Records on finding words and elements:
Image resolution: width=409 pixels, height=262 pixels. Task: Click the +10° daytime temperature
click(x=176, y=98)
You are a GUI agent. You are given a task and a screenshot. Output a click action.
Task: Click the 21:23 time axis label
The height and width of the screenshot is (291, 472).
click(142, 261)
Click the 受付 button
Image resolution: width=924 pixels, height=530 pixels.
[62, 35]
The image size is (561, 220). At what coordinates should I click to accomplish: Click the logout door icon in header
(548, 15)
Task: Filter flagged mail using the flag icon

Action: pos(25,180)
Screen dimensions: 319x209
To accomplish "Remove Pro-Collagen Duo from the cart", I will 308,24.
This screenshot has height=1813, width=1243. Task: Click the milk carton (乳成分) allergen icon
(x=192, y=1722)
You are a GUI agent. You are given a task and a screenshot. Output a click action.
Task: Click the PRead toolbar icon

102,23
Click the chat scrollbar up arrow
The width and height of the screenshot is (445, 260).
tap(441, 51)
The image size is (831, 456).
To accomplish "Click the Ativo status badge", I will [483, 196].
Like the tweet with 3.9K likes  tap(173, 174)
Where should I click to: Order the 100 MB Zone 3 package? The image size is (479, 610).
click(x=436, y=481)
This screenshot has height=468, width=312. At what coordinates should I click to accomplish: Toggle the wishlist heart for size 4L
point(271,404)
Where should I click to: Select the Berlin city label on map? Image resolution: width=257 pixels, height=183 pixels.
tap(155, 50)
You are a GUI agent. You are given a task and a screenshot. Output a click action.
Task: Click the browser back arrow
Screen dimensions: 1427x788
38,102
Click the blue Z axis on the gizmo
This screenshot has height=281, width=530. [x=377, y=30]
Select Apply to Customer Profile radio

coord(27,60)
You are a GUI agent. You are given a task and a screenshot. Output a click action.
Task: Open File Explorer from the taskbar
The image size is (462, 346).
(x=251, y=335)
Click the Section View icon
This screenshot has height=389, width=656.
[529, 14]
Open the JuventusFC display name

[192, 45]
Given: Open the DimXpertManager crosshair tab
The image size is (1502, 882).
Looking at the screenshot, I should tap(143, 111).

-- What is required --
Update the records from the line with "Where should I click to: Order" up to and including the line with "coord(27,60)" so that "wishlist" becomes "favorites". Change nothing else and give back only those lines.

-- Task result --
Where should I click to: Order the 100 MB Zone 3 package? The image size is (479, 610).
click(x=436, y=481)
This screenshot has height=468, width=312. At what coordinates should I click to accomplish: Toggle the favorites heart for size 4L
point(271,404)
Where should I click to: Select the Berlin city label on map? Image resolution: width=257 pixels, height=183 pixels.
tap(155, 50)
You are a GUI agent. You are given a task and a screenshot. Output a click action.
Task: Click the browser back arrow
Screen dimensions: 1427x788
38,102
Click the blue Z axis on the gizmo
This screenshot has height=281, width=530. [x=377, y=30]
Select Apply to Customer Profile radio

coord(27,60)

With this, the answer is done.